Exercise requirements =
Would you please write out each of the entries below exactly, omitting pictures?

Collected data
BEGIN

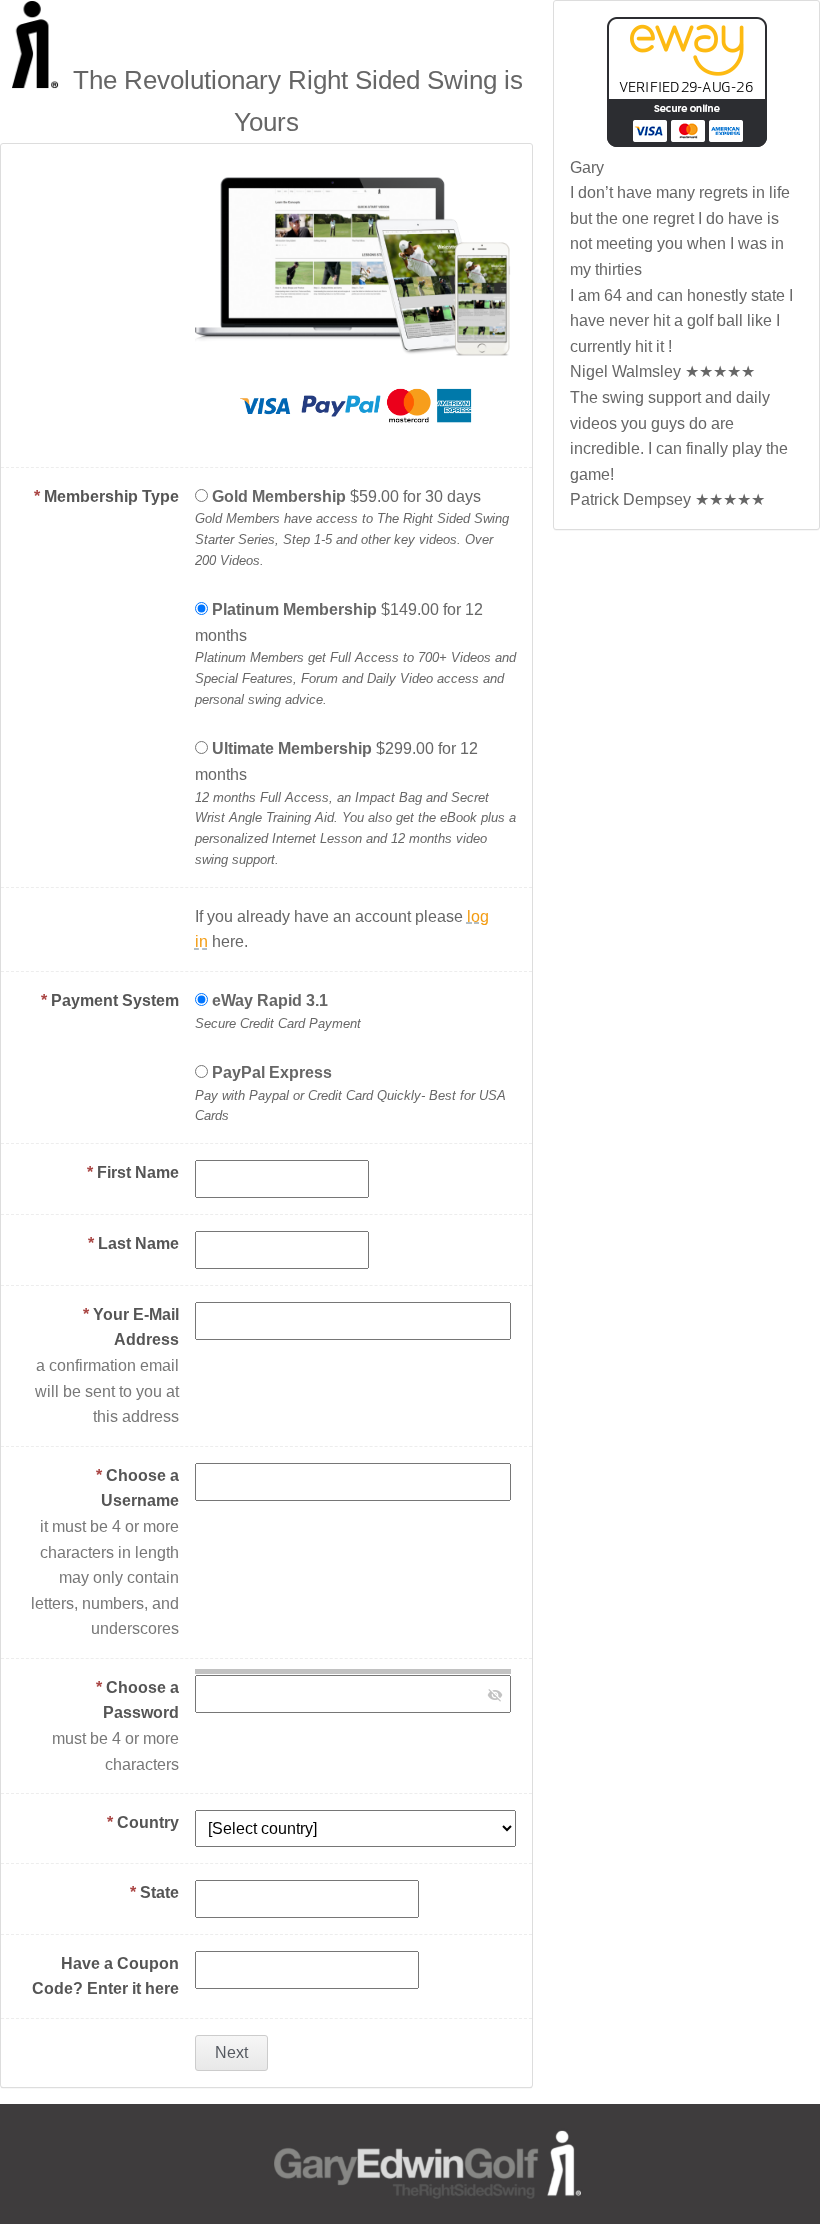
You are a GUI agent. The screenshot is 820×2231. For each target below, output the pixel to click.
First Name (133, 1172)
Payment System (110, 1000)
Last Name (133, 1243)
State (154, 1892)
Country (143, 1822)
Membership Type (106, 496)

END

Answer space =
You are a GUI agent. The screenshot is 820×2231. For each target below, output the pixel to click.
First Name (133, 1172)
Payment System (110, 1000)
Last Name (133, 1243)
State (154, 1892)
Country (143, 1822)
Membership Type (106, 496)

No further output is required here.